──────── Selected text

Do you have the right cover?

Do young professionals realise the significance of buying adequate insurance? K Venkatasubramanian sounds out four people from different backgrounds

Many young professionals begin investing early in life. But are they making the right decisions in another critical aspect of financial planning — buying suitable insurance policies?

BusinessLine quizzed four professionals of varied backgrounds, including an NRI, on their insurance choices. The conversations with these youngsters revealed that it is not possible to give them a common label. They present a mixed picture as far as their insurance purchases go.

While many are carefree and do not prefer to think about risks associated with health or death, there are others who have taken comprehensive and necessary policies. The choice of insurance policies too is varied, as is common to other age-groups.

While many are under-covered and prefer expensive and generally unsuitable plans, others are savvy enough to choose the right policies.

Banking on group cover

Many young professionals are provided group health insurance by their employers. This makes them steer away from health insurance. Shehnaz Sultana, 24, a Bangalore-based professional, is a case in point. She is covered for medical expenses by the company she works for. “I am covered by a group cover by my company, so I feel there is no need to buy a separate medical cover from another insurance company,” she says.

But what if she changes jobs, which means the company cover too stops? Shehnaz says she has not given this aspect thought.

The case of Sivaram, 29, a software engineer, is similar. He has a medical cover of ₹2.5 lakh provided by his company. Although he got married recently, he has still not taken any family cover. While these two youngsters are taking a risk by relying entirely on company-provided cover, which may be insufficient, there are others who are better fortified as far as medical insurance is concerned.

Take, for instance, Siddharth Chamaria, a 27-year-old NRI who works for a Singapore-based company. He has taken a medical cover in Singapore that covers him globally. This is because he is constantly on the move.

“Every month, I spend 10 days in Singapore, another 10 in China and the rest in India or any other place as may be required by my job,” he says. Siddharth’s international medical cover thus becomes a necessity. The cover is comprehensive, he says. Deepak James, 30, a pilot with one of India’s leading airline companies, is another example. While he is covered by the company for ₹8 lakh, he has also taken a family floater policy for ₹5 lakh.

Prefer traditional insurance

For many investors, traditional policies are an inseparable part of their portfolios. They like to pay premiums for a period and get a lumpsum at the end of it, however low the risk cover or the returns. But unit-linked plans, another expensive insurance product, do not have too many takers.

Sivaram pays a premium of ₹50,000 annually for a traditional insurance policy from LIC — Jeevan Anand.

────────────────

(Assigned task A)
Rewrite the insurance article from "The case of" up to and including "insurance is concerned.", replacing "software engineer" with "data analyst".
(Assigned task B)
In the insurance article, how much medical cover does Deepak James's company provide him?
(Assigned task C)
Translate this sentence from the insurance article into Spanish: "He has taken a medical cover in Singapore that covers him globally."
The entries that follow are not needed.

──────── Information given

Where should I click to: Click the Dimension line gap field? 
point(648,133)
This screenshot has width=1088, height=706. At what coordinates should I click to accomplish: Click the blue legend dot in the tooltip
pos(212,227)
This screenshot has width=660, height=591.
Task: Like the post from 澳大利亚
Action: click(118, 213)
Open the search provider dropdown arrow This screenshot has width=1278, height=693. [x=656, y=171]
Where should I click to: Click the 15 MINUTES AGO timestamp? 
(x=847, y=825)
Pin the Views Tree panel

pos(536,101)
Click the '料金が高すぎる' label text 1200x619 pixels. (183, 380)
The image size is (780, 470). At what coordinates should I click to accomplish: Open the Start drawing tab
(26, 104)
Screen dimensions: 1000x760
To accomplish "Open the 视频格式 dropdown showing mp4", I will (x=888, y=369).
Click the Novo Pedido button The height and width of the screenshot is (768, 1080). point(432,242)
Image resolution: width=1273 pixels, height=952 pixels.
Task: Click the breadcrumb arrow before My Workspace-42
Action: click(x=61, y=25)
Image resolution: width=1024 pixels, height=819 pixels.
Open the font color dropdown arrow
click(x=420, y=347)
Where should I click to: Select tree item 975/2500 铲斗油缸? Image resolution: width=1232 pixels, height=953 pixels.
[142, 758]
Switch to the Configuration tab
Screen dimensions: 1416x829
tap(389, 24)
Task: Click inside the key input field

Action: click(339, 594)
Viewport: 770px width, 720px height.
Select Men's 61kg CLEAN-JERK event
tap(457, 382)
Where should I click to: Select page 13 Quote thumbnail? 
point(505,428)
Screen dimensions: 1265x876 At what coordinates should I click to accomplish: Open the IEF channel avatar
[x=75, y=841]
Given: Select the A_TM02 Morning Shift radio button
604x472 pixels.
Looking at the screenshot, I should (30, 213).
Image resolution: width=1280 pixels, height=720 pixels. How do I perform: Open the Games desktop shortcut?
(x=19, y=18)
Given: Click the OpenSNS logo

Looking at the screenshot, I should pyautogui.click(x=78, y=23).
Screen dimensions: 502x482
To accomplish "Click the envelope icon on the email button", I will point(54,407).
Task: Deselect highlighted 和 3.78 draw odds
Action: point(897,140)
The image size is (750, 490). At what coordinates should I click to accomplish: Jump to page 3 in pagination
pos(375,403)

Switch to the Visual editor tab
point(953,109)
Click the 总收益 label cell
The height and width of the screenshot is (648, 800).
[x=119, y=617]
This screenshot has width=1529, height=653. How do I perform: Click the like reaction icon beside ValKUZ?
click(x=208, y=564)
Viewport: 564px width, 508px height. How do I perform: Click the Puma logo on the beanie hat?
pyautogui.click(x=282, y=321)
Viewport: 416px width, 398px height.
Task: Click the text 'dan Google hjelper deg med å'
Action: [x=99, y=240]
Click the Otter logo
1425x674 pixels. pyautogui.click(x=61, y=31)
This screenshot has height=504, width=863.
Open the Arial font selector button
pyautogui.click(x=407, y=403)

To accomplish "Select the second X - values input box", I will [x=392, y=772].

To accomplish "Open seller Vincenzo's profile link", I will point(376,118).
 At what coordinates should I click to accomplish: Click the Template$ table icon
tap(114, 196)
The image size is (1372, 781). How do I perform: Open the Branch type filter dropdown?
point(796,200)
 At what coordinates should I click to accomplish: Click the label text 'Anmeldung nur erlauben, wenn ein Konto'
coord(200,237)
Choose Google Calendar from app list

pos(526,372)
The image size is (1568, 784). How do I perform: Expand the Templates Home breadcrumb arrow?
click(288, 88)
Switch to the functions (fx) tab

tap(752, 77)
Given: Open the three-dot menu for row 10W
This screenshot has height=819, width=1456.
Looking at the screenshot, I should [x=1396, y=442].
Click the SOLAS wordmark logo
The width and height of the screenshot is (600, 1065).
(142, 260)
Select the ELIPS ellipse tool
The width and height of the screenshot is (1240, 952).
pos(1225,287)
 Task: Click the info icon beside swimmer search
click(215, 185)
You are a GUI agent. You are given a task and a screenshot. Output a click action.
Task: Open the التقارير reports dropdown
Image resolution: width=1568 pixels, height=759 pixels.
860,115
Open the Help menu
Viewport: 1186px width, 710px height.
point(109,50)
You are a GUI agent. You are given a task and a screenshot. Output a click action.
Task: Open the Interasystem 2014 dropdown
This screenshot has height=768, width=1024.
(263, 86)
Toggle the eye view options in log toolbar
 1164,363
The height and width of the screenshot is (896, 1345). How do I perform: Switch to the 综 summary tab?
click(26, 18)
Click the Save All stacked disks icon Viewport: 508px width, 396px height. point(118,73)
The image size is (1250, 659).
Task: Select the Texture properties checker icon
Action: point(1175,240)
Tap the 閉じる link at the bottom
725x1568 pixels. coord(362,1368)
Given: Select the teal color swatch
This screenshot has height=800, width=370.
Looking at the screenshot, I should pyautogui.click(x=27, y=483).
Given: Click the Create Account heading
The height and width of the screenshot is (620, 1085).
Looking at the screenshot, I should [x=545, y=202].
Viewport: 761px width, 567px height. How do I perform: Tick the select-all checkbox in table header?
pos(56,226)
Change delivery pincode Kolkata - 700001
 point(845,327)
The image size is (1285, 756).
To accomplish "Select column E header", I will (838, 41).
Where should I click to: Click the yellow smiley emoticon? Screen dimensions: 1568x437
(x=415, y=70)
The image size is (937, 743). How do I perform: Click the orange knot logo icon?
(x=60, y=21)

────────────────

(Task answer A)
The case of Sivaram, 29, a data analyst, is similar. He has a medical cover of ₹2.5 lakh provided by his company. Although he got married recently, he has still not taken any family cover. While these two youngsters are taking a risk by relying entirely on company-provided cover, which may be insufficient, there are others who are better fortified as far as medical insurance is concerned.

(Task answer B)
₹8 lakh

(Task answer C)
Ha contratado un seguro médico en Singapur que lo cubre a nivel mundial.